Piuttosto, un nodo problematico riguarda i magistrati. Per una ragione di principio, non di portafoglio. Se il governo può sforbiciarne gli stipendi, significa che può anche minacciarli di ulteriori sforbiciate, ledendone così l’indi-pendenza, esponendoli a ritorsioni per questo o quel verdetto. Non a caso la Costituzione americana (articolo III, sezione 1) vieta di diminuire il trattamento economico dei giudici, finché restano in carica. Nei loro confronti, così come nei confronti delle authority di garanzia, sarebbe stato meglio applicare la decurtazione ai nuovi arrivati, non ai vecchi. Per non creare un cattivo precedente, sia pure animato dalle migliori intenzioni.

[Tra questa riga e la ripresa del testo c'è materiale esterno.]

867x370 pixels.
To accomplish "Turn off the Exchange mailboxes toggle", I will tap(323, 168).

Ma dopotutto questo non è che un dettaglio. Il tema generale è l’eguaglianza: quale, quanta, per chi, come. Ed è un tema formidabile, nel Paese più disuguale di tutto l’Occidente, dopo il Regno Unito e gli Usa. In Italia l’1% della popolazione detiene il 10% del reddito nazionale; era il 7% nel 1980. Mentre la ricchezza di 10 miliardari equivale al patrimonio di 3 milioni d’italiani poveri. Ma nel settore privato valgono pur sempre (e meno male) le leggi di mercato. E infatti gli svizzeri, a novembre, hanno saggiamente bocciato un referendum sui limiti allo stipendio dei top manager : le multinazionali sarebbero fuggite in massa, procurando un impoverimento complessivo. Ma quando la partita si gioca fra le mura della cittadella pubblica?

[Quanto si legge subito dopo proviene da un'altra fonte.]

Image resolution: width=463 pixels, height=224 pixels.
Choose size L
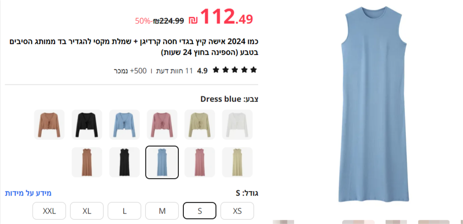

Ecco, qui emergono gli effetti dirompenti di quest’ultimo decreto. Perché l’eguaglianza è come uno specchio: se lo rompi, andrà in mille frantumi. E nell’amministrazione pubblica non s’incontrano mai due mansioni identiche pagate nell’identica misura: se sei un dipendente regionale incassi più dei dipendenti comunali, e magari meno di chi ha una stanza al ministero. Per ricomporre i cocci, si può agire in due direzioni: ripristinando l’eguaglianza verso l’alto o verso il basso. Noi, fin qui, abbiamo sempre seguito la prima direzione. Una categoria strappa un benefit di Stato, le altre categorie seguono a ruota. Risultato? Conti in rosso, privilegi in nero.